The Kwara State Government says it has achieved significant reduction in malaria prevalence in the State, particularly in pregnant women and children.
The State Commissioner for Health, Dr Amina El-Imam stated this at a press conference to mark this year’s World Malaria Day in Ilorin, the Kwara State capital.
Dr El-Imam said due to policies and programmes which aligns with the National Malaria Elimination Programme, “Kwara State has emerged as a technical model for sub-national success, identified as a “positive outlier”in the Nigerian context.
In 2021, Kwara State was categorised within the lowest tier of malaria prevalence (3–10%), maintaining a rate of only 6% among children aged 6–59 months.
Kwara in the most favourable tier for childhood mortality, recording 14 deaths per 1,000 live births.( NDHS 2024).”

Dr El-Imam attributed the success being recorded in the State to the Governor Abdulrahman Abdulrazaq’s led administration’s to revitalising the Kwara healthcare sector.
This initiatives according to her, include the distribution of malaria prevention drugs to 350 health facilities across the 16 local government areas of the State to be given free to pregnant women; planned house to house distribution of free malaria drugs to children age three and 59 months in June, and distribution of two million insecticide treated mosquito nets.
The Commissioner announced that malaria treatment including testing, was free at some selected health facilities across the State.
Dr El-Imam, however, listed threats to sustainability of the success so far recorded to dwindling access to foreign aid, changing patterns in climatic condition, insecurity, and malaria resistance.
She therefore suggested financial self sustainability to “addressing the vulnerability caused by external funding reliance, rapid deployment of malaria vaccines and advanced vector control tools to underserved communities, strengthening the nexus between security, environmental management, and health access to ensure intervention continuity, and focusing on data-driven surveillance to proactively manage biological resistance and climate-related transmission spikes.

Earlier in an address, the World Health Organisation (WHO) Regional Director for Africa, Dr Mohammed Janabi represented by Dr Emmanuel Eyitayo, who affirmed that funding gaps continue to slow down response to malaria treatment and prevention, said “at least US$45 billion will be needed between 2026 and 2030 to meet global malaria targets.”
Dr Janabi recommended five priorities government must have to yield positive results.
“…countries must continue to lead the malaria response with strong national ownership.

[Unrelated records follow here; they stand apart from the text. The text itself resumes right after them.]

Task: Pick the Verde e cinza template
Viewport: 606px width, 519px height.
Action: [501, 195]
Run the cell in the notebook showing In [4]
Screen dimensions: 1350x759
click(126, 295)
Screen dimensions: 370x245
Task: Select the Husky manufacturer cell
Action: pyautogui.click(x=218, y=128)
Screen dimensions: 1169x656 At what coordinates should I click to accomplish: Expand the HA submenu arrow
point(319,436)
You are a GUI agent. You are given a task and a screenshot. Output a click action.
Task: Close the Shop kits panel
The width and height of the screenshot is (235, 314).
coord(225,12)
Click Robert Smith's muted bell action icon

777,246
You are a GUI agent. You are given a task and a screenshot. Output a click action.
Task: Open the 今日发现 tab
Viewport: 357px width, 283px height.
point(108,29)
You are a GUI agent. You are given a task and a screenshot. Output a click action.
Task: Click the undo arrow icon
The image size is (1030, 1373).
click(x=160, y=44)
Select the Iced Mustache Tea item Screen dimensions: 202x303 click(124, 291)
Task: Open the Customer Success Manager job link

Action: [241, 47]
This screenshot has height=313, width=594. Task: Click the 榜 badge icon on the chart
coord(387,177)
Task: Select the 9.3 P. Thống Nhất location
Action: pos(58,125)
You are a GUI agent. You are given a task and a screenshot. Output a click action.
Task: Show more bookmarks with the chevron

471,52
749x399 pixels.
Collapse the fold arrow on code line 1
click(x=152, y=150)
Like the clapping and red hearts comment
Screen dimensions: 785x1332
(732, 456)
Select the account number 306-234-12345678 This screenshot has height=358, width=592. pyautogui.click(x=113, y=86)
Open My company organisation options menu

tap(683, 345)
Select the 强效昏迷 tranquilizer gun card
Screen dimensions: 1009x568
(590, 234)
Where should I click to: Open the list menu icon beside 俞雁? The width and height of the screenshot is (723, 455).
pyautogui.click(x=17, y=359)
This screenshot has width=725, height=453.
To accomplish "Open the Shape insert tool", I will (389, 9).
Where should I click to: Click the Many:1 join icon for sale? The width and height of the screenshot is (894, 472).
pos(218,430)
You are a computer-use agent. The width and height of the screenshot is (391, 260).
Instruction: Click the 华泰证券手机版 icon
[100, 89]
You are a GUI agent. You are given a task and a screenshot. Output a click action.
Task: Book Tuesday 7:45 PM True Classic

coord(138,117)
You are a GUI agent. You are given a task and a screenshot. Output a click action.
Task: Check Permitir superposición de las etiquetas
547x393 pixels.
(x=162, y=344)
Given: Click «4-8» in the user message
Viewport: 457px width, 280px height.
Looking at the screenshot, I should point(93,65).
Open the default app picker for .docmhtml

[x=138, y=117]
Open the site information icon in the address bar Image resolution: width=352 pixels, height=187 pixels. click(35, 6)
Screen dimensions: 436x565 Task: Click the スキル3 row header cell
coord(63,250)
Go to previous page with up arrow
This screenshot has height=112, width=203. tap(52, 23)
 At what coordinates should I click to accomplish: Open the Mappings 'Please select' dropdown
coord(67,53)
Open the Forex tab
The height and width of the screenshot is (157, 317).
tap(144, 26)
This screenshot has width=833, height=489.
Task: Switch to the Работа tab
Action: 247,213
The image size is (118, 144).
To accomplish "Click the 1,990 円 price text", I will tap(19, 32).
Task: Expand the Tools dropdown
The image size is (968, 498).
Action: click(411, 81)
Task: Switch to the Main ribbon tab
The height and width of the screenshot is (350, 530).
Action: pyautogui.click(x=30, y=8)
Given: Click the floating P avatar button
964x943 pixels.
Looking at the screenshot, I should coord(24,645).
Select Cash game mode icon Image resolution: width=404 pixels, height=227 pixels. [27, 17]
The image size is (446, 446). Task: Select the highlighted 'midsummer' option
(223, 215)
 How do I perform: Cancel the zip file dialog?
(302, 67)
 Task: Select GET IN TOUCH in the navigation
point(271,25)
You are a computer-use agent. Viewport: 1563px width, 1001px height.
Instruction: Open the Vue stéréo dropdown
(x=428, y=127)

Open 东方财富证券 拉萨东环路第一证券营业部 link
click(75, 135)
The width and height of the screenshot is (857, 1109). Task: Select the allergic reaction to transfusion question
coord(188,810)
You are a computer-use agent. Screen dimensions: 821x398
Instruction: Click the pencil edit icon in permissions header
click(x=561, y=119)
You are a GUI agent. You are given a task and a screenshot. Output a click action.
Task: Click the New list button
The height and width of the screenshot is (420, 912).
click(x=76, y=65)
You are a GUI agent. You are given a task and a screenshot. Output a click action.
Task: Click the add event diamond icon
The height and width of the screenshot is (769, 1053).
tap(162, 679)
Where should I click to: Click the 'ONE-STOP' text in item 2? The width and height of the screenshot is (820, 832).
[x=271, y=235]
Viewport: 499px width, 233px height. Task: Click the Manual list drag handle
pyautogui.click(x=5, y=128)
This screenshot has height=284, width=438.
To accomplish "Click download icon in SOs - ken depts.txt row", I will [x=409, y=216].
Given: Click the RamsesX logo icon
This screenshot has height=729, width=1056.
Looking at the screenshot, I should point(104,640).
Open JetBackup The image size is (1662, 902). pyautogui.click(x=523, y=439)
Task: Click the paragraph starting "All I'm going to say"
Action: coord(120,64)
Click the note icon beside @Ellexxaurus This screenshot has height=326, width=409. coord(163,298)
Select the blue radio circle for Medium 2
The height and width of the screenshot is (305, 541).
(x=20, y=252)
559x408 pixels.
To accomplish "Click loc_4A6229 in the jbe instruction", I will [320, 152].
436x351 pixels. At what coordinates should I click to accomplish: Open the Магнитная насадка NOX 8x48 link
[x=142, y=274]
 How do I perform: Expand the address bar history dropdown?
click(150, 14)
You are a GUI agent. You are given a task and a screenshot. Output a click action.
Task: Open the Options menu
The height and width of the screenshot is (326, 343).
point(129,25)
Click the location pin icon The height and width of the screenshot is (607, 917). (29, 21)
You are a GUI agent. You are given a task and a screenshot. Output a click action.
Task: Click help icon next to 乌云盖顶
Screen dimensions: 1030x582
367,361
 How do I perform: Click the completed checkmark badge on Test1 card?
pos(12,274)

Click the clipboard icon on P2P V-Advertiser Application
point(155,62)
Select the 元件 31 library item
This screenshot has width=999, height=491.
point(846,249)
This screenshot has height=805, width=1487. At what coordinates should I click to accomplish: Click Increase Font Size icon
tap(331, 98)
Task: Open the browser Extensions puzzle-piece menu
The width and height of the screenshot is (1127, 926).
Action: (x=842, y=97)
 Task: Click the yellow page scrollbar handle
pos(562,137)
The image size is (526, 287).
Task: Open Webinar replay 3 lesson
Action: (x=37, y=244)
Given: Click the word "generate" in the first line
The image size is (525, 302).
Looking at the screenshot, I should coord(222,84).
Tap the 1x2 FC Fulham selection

When governments prioritize malaria as a dividend of national development and mobilize domestic resources, they lay the foundation for sustainable impact.
Second, strategic intelligence must guide action. Robust surveillance systems, improved use of evidence and data analytics allow countries to anticipate threats, deploy interventions more effectively and ensure that resources are used where they can achieve the greatest impact.

Third, innovation must be accelerated and scaled equitably. The introduction of malaria vaccines, new vector control tools, and improved treatment strategies represents a major step forward.
At the same time, strengthening Africa’s research capacity and regional manufacturing can help ensure that innovation benefits those who need it most.
Fourth, primary health care must remain at the center of the malaria response.
People-centered health services delivered through strong community platforms enable early diagnosis, timely treatment and sustained prevention.
And fifth, ending malaria requires a whole-of-society effort. Environmental, social and economic factors shape malaria transmission.
Addressing these requires collaboration across sectors including health, housing, agriculture, education, environment and finance.
There must also be active participation of communities.